In the study, 10 children, who were between three to five years old, were exposed to bright light (~1000 lux from a lightbox) for one hour before their scheduled bedtime, which is around 8 p.m. Within 10 minutes of exposure, the body stopped producing melatonin. This melatonin suppression went on for another hour after the bright light was turned off at 8 p.m. In turn, this could result in poor sleep quality, and may also cause other serious problems in the longer term.
The study was based on an earlier study of children and teenagers aged nine to 16 conducted in 2015. The 2015 study, which was published in the The Journal of Clinical Endocrinology & Metabolism, reported that younger children are more sensitive to light than older children. It used various evening light levels in a laboratory setting that ranged from dim to moderate, to bright and exhibited a dose response. All light levels suppressed melatonin – the suppression increased as the brightness of the light increased, but less so in older kids.
Although the researchers used fluorescent room lights in their research, they suggested that because the use of smartphones in children is now common, their circadian rhythm can also be affected by smartphone use as the children are exposed to bright light close to their face.

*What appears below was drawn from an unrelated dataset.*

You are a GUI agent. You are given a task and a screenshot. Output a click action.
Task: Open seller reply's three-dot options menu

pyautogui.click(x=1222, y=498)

Too much light in the evening could result in adverse effects on children due to the disruption of the circadian rhythm, which is caused by exposure to lights.
Blue light, which is emitted from television and other electronic gadgets, helps keep you awake during the day, and it is the exact same thing that keeps you awake at night. Blue light can also potentially cause diseases. Researchers have associated poor sleep to a greater risk of depression, diabetes, and cardiovascular problems. (Related: Poor sleep increases insulin resistance, diabetes and heart disease risk in teens.)

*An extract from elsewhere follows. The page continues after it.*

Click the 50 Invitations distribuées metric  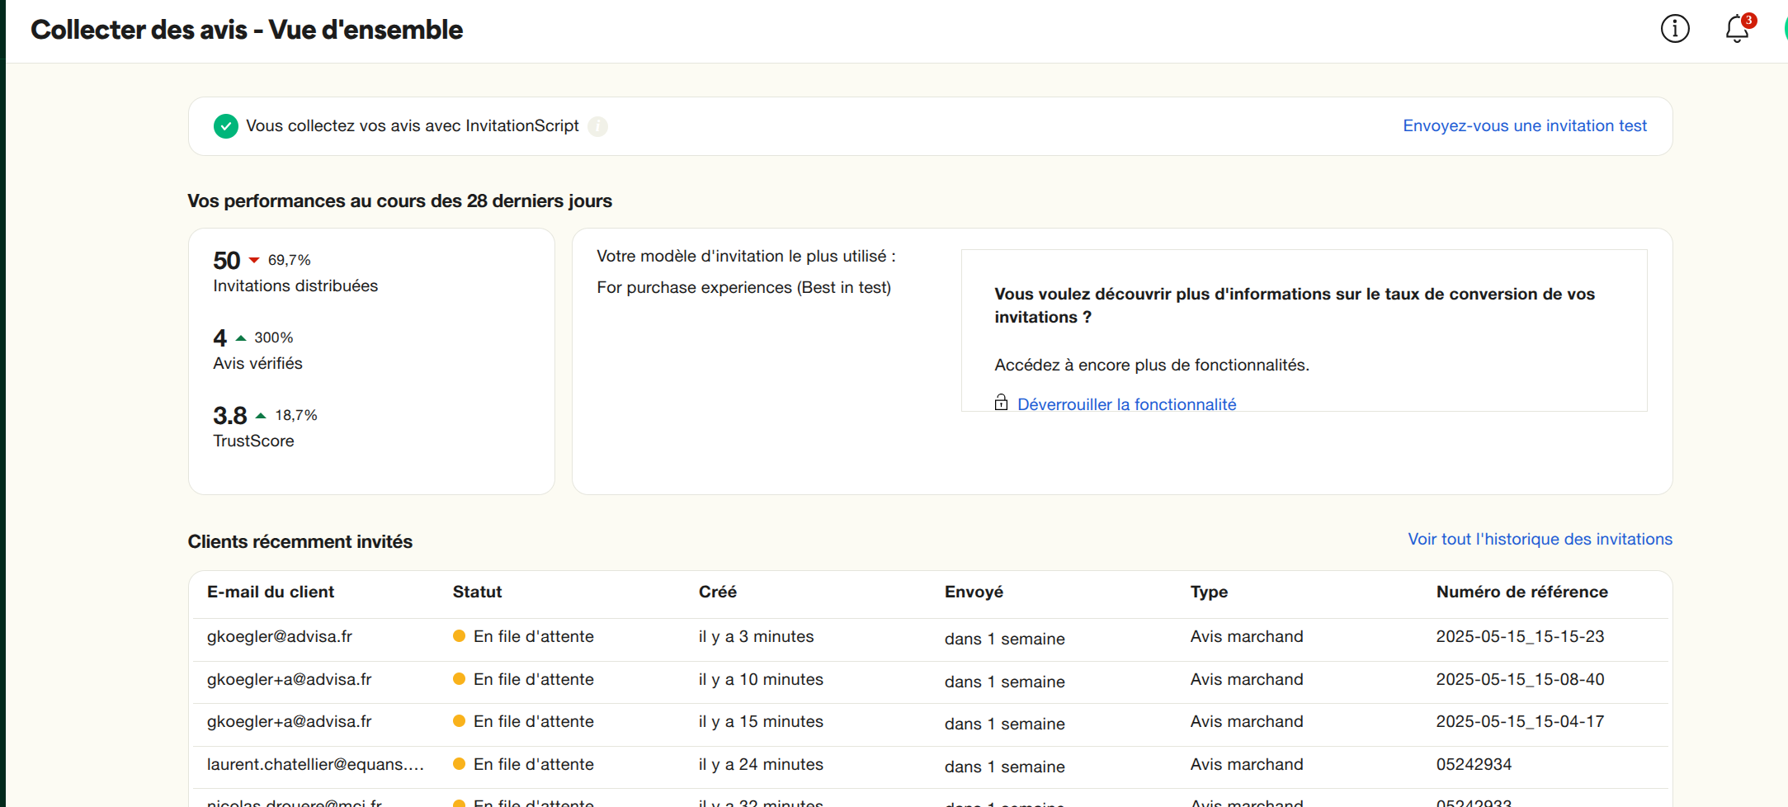point(227,261)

Several studies have suggested a link between exposure to light at night to diseases, such as some forms of cancer, diabetes, heart disease, and obesity. Moreover, the suppression of melatonin secretion due to exposure to light at night.
A Harvard study aimed to provide more information on the potential association between light exposure at night and diabetes. For the study, the researchers put 10 people on a schedule that slowly changed the timing of their circadian rhythms. As a result, the participants' blood sugar levels increased, which put them in a prediabetic state. In addition, their levels of leptin, a hormone that makes people feel full after a meal, decreased.
Here are some tips to protect your child from blue light at night:
Do not let them use their gadgets or watching TV one or two hours before bedtime. By doing this, the body can start producing more melatonin. If this is not possible, like when they are doing their homework on a computer, dimming the brightness of the screen may help. There are also apps that automatically warms up the colors on the screen, switching from blues to reds and yellows, at sunset.
Refrain from using blue bulbs in nightlight in bedrooms and bathrooms; use dim red lights instead because red light has a higher wavelength and does not hinder the release of melatonin.
Expose yourself and your child to a lot of bright light during the day. This will make it easier for you and your child to fall asleep at night. In addition, this will boost mood and alertness during daylight.